[Item-finding records]
--
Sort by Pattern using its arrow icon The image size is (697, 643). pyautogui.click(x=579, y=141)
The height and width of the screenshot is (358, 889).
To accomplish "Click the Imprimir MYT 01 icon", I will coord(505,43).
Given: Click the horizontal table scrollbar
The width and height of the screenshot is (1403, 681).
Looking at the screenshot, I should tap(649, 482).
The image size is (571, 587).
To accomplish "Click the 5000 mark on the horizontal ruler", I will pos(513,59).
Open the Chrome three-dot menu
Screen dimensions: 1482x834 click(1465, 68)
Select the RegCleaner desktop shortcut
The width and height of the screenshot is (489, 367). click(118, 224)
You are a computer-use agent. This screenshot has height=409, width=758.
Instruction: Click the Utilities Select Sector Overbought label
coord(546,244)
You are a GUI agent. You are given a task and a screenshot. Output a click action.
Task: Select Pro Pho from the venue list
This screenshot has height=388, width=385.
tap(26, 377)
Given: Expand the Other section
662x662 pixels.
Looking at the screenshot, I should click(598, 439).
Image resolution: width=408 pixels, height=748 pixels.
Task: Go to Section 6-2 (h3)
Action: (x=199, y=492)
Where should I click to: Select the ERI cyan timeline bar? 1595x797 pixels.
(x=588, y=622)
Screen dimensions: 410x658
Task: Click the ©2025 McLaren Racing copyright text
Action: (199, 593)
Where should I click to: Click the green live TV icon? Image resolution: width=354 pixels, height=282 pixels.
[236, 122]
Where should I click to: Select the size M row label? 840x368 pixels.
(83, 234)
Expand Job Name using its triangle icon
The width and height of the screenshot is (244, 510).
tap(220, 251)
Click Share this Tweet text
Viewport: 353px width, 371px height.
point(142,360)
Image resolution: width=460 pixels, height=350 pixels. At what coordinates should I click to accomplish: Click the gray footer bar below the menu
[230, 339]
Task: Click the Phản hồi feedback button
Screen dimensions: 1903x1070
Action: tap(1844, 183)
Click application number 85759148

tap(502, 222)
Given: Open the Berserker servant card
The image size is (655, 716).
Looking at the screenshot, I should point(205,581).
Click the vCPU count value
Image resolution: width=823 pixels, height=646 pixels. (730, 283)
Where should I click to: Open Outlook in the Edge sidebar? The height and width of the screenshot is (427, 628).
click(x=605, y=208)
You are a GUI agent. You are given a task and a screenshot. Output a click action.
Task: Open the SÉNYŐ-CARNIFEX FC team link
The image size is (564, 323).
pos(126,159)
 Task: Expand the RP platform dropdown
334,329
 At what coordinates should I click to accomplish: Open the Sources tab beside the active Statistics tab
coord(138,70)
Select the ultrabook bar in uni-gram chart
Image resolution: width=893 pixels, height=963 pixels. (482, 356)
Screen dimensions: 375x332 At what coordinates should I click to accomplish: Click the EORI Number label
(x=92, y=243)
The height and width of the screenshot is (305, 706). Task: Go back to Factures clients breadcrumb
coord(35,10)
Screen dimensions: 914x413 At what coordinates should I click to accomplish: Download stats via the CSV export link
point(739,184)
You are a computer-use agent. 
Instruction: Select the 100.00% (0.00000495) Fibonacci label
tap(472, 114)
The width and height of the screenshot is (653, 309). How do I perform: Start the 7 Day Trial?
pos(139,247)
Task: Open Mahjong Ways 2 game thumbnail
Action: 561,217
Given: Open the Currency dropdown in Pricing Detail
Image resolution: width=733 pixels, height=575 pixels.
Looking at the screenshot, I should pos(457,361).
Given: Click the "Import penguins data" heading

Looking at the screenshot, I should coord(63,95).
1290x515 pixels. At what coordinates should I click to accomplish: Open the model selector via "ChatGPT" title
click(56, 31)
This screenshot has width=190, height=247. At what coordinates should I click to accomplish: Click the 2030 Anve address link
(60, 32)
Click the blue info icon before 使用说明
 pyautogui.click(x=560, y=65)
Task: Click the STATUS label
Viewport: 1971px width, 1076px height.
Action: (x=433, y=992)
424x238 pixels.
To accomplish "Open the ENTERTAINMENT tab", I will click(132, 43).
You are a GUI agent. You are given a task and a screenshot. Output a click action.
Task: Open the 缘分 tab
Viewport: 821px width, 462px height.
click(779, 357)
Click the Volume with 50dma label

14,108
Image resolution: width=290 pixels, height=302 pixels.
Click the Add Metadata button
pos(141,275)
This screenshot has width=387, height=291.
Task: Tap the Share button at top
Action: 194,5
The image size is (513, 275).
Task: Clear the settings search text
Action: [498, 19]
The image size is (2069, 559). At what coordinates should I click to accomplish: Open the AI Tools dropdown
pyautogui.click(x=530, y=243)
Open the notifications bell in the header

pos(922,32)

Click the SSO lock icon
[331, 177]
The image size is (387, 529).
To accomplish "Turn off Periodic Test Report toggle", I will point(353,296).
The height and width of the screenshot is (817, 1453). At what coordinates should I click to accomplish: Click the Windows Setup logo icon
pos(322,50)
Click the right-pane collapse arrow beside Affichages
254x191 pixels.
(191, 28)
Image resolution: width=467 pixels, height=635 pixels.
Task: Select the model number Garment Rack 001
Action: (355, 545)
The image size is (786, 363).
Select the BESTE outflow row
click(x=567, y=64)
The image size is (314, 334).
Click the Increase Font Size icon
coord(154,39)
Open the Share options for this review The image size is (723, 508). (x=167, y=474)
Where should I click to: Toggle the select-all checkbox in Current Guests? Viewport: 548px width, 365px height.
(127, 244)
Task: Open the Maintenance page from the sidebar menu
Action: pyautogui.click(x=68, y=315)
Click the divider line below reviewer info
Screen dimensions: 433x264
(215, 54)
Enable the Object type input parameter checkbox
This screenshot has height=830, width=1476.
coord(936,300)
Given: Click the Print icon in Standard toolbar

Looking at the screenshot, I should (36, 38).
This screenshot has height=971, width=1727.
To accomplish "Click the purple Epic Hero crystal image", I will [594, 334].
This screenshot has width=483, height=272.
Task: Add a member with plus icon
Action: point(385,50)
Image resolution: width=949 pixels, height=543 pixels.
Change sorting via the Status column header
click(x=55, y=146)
--
● **SET EXERCISE**
Reproduce the rows word for word, starting at the line that contains "active Statistics tab" and stopping after the line that contains "click(56, 31)".

● **OUTPUT**
 At what coordinates should I click to accomplish: Open the Sources tab beside the active Statistics tab
coord(138,70)
Select the ultrabook bar in uni-gram chart
Image resolution: width=893 pixels, height=963 pixels. (482, 356)
Screen dimensions: 375x332 At what coordinates should I click to accomplish: Click the EORI Number label
(x=92, y=243)
The height and width of the screenshot is (305, 706). Task: Go back to Factures clients breadcrumb
coord(35,10)
Screen dimensions: 914x413 At what coordinates should I click to accomplish: Download stats via the CSV export link
point(739,184)
You are a computer-use agent. 
Instruction: Select the 100.00% (0.00000495) Fibonacci label
tap(472, 114)
The width and height of the screenshot is (653, 309). How do I perform: Start the 7 Day Trial?
pos(139,247)
Task: Open Mahjong Ways 2 game thumbnail
Action: 561,217
Given: Open the Currency dropdown in Pricing Detail
Image resolution: width=733 pixels, height=575 pixels.
Looking at the screenshot, I should pos(457,361).
Given: Click the "Import penguins data" heading

Looking at the screenshot, I should coord(63,95).
1290x515 pixels. At what coordinates should I click to accomplish: Open the model selector via "ChatGPT" title
click(56, 31)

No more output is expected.